Część 5

22 1 0
                                    

- Dorotko, tylko uważaj tam na Asie - Babcia spojrzała na mnie z troską, zwracając się do ciemnowłosej dziewczyny.

Sobotni wieczór nastał wielkimi krokami. Sceptycznie podchodziłam do pomysłu wyjścia na zabawę, w końcu rzadko na takowe chodziłam. Było tam zbyt dużo starych, pijanych facetów. 

- Dobrze Pani Zosiu, będzie moim oczkiem w głowie - odparła jej z uśmiechem i objęła mnie ramieniem, ciągnąc w stronę wyjścia. 

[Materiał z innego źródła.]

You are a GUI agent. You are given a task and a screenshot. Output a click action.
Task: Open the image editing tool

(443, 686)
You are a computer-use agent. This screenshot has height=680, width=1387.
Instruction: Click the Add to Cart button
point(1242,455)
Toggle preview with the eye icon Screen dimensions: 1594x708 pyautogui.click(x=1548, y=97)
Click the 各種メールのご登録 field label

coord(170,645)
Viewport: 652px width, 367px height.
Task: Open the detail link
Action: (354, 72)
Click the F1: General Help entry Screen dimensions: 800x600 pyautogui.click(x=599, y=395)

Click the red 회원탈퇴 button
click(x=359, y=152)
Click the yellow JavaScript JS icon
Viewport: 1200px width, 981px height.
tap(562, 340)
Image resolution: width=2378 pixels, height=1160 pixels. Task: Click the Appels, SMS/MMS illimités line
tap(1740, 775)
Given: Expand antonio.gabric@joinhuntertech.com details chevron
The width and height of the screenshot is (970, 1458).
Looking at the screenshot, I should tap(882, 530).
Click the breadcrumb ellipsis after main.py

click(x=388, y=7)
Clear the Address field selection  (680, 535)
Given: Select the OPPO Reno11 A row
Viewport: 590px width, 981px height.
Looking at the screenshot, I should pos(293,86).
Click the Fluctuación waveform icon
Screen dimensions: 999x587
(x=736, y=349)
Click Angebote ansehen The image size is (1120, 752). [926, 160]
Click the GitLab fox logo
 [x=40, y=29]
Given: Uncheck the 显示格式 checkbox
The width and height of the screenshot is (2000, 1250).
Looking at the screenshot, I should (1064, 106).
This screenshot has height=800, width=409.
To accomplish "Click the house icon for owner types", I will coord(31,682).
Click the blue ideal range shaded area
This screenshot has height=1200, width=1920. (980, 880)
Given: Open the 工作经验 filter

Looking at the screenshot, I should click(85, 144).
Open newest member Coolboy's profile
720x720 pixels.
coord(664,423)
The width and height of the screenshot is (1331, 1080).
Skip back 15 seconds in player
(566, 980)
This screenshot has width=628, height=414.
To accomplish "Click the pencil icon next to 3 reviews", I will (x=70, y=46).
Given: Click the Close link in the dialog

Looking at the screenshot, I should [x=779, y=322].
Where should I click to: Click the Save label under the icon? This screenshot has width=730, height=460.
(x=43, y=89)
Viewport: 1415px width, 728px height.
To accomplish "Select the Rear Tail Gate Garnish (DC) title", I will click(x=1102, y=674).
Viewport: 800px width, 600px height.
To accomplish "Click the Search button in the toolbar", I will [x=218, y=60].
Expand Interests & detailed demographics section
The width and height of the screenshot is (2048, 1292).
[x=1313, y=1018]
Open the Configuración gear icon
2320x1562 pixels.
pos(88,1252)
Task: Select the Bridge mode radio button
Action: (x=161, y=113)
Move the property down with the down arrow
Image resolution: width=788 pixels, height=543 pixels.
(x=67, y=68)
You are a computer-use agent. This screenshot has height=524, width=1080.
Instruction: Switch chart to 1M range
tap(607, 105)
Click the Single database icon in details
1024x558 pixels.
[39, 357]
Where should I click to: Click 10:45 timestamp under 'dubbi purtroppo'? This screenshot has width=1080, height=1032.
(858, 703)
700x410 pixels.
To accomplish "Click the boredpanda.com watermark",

Przed furtką czekały na nas Zuza z Iwoną i Agnieszką. Widząc nas wesoło krzyknęły na przywitanie i otworzyły przed nami furtkę. Mimowolnie spojrzałam w stronę domu Tomasza. W jednym z pokoi paliło się światło. Ile bym dała aby wiedzieć, który pokój jest jego.  Może akurat to u niego się świeci? Nawet nie spytałam go czy też będzie na zabawie. Nie poruszaliśmy tematu imprezy od kiedy tak dziwnie zachował się, na zakończanie tejże rozmowy. 

Szłam równym krokiem z dziewczynami, a wydawało mi się, że dzieli nas odległość co najmniej jednego kilometra. One wesoło rozmawiały ze sobą przez całą drogę, a ja nie odezwałam się ani słowem. Z początku słuchałam o czym rozmawiają, z czasem jednak zaczęłam się wyłączać. Dowiedziałam się, że Zuza ma starszego o dwa lata brata, który bardzo podoba się Dorocie. Ten nie pozostaje jej dłużny, jednak oboje nie potrafią zrobić pierwszego kroku. Z wielkim entuzjazmem opowiadała jak to "przypadkiem" się spotkali. 

Nie wiedziałam dokładnie o kogo chodzi, więc wyłączyłam się całkowicie z rozmowy. Wsłuchiwałam się w odgłos piasku pod moimi stopami, szeleszczących liści na drzewach, obok których przechodziliśmy oraz coś na wzór morza - choć to była tylko wysoka trawa, uginająca się pod wiatrem. Z czasem do całego akompaniamentu dołączyła muzyka - zapewne z zabawy na którą zmierzaliśmy. Wyłączyłam się na tyle, że cała droga minęła mi w mgnieniu oka. Musiałam wrócić do żywych; na drodze pojawiało się co raz więcej osób i mogłam niechcący na kogoś wpaść.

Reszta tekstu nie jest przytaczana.